:: Excerpt provided

Jacqueline and Raja Bahrin divorced in 1986. Bahrin signed over custody of their two children, an arrangement which was later ratified by the Federal Family Court of Australia. In 1990, she married TV journalist Iain Gillespie. They legally separated in the mid 1990's and formally divorced in 2000. Ms Pascarl has two younger children with her new husband, Bill Crocaris. Verity born 2001 and Lysander, born 2003.[2] The couple married in 2002 an Anglican service at St. John's church in Toorak, Melbourne.[3]
[edit] Career
A feature reporter for the Ten Network at the time of the abduction, Jacqueline went on to research and produce several television documentary films including the award winning documentary, 'Empty Arms Broken Hearts' covering the topic of International Parental Child Abduction. As the host of television lifestyle show, 'House Hunt', she was to move farther afield into the area of child literacy, leaving her television and radio career behind. She also became a noted international lobbyist on the rights of the child, and an expert on Parental Child Abduction and the Hague Convention. She lectures internationally and advises the European Union on the multi-lateral treaty, the US State Department and represents Australia at world forums on similar issues. She also wrote a book, Once I was a Princess which details her experience.
Jacqueline established 'Operation Book Power' in 1995, a child literacy project operating in Kenya and South Africa. In 1998, she was appointed Special Ambassador for the international development and aid agency, CARE International and worked as an emergency aid worker in the conflict zones of Bosnia, Kosovo and East Timor. She was based in Europe, leaving Australia after citing privacy issues. She has garnered several humanitarian awards including commendations for child protection from the National Centre for Missing and Exploited Children (USA) and the United Nations. She is currently a consultant to the Australian Foreign Office (DFAT) and has recently been appointed as a Patron of CARE International in the United Kingdom.
Her new book, Since I Was a Princess, will be published on April 1, 2007.

::::
:: Data extract

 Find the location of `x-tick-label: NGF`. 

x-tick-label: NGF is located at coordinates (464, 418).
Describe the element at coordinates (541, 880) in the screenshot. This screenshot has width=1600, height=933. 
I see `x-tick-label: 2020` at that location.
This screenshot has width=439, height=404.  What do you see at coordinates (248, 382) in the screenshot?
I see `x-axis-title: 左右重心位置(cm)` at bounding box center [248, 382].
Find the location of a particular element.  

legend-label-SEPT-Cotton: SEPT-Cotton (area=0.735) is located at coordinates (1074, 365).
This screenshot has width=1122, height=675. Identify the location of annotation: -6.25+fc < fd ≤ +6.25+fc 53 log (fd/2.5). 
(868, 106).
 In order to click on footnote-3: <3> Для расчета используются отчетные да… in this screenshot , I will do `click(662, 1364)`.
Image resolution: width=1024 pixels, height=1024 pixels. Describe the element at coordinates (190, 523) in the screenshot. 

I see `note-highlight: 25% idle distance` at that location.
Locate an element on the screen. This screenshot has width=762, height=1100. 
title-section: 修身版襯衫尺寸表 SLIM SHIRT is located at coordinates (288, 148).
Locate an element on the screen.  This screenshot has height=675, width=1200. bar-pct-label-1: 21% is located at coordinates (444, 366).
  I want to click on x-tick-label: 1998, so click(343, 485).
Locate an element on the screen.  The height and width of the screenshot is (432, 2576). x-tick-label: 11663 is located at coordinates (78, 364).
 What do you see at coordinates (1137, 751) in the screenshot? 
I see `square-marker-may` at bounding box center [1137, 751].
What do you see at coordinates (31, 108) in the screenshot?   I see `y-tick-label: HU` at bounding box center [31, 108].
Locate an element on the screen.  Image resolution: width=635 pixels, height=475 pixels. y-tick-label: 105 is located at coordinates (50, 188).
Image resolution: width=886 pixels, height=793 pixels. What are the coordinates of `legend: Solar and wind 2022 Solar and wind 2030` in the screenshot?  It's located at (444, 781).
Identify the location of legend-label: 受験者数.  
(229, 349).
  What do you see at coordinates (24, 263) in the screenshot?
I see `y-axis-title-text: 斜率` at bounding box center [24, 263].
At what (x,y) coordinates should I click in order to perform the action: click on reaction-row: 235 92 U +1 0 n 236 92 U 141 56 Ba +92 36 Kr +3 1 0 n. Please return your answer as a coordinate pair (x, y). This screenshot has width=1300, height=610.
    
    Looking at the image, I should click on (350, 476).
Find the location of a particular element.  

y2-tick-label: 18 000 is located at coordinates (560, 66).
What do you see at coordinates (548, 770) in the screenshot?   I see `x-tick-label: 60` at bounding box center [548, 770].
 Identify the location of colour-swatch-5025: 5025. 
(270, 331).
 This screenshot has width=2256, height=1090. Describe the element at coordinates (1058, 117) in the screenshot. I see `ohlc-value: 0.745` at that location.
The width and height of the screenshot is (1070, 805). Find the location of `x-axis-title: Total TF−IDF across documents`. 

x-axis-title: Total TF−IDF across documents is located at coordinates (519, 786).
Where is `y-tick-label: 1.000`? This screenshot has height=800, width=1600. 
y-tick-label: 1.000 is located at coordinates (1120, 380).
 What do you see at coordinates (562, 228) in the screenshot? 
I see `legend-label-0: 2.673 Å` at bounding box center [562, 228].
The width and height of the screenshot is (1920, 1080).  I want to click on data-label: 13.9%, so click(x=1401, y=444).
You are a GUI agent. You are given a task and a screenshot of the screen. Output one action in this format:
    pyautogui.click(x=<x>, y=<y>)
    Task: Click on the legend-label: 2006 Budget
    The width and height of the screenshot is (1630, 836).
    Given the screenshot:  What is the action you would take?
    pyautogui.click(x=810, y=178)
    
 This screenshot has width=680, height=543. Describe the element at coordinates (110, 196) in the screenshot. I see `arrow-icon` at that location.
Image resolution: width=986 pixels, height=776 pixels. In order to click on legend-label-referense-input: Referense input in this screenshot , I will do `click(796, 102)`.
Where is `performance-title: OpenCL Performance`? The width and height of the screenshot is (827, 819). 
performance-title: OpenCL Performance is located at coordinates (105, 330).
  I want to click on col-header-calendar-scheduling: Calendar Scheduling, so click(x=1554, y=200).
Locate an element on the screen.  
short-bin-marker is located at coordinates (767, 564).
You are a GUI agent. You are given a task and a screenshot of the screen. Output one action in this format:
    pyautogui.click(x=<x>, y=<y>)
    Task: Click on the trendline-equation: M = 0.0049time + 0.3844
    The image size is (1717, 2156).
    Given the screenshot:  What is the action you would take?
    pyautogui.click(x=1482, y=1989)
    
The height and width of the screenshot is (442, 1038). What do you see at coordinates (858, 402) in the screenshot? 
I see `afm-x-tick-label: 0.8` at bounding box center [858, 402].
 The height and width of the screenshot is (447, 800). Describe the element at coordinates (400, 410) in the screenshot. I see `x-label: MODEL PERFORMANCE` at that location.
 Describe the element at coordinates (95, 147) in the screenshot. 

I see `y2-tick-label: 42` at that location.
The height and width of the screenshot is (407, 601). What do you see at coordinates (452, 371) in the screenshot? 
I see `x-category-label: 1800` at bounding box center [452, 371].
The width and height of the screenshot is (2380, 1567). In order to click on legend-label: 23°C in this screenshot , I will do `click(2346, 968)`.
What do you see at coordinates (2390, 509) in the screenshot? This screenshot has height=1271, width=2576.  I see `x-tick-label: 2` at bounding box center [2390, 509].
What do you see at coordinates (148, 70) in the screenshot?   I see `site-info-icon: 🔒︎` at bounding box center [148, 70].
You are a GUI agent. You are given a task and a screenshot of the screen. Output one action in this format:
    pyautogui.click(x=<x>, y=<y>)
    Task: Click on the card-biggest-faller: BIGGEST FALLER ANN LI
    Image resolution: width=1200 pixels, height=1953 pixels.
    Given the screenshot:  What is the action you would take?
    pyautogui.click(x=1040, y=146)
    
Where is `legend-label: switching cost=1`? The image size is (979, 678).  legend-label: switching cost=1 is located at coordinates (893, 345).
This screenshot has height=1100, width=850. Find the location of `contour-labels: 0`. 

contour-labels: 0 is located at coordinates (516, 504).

::::

• Task to complete:
Reproduce the text about Jacqueline's life and career starting at "Jacqueline established 'Operation" and ending at "the United Kingdom.", substituting "relief worker" for "emergency aid worker". The records have no connection to the text about Jacqueline.

• Task solution:
Jacqueline established 'Operation Book Power' in 1995, a child literacy project operating in Kenya and South Africa. In 1998, she was appointed Special Ambassador for the international development and aid agency, CARE International and worked as an relief worker in the conflict zones of Bosnia, Kosovo and East Timor. She was based in Europe, leaving Australia after citing privacy issues. She has garnered several humanitarian awards including commendations for child protection from the National Centre for Missing and Exploited Children (USA) and the United Nations. She is currently a consultant to the Australian Foreign Office (DFAT) and has recently been appointed as a Patron of CARE International in the United Kingdom.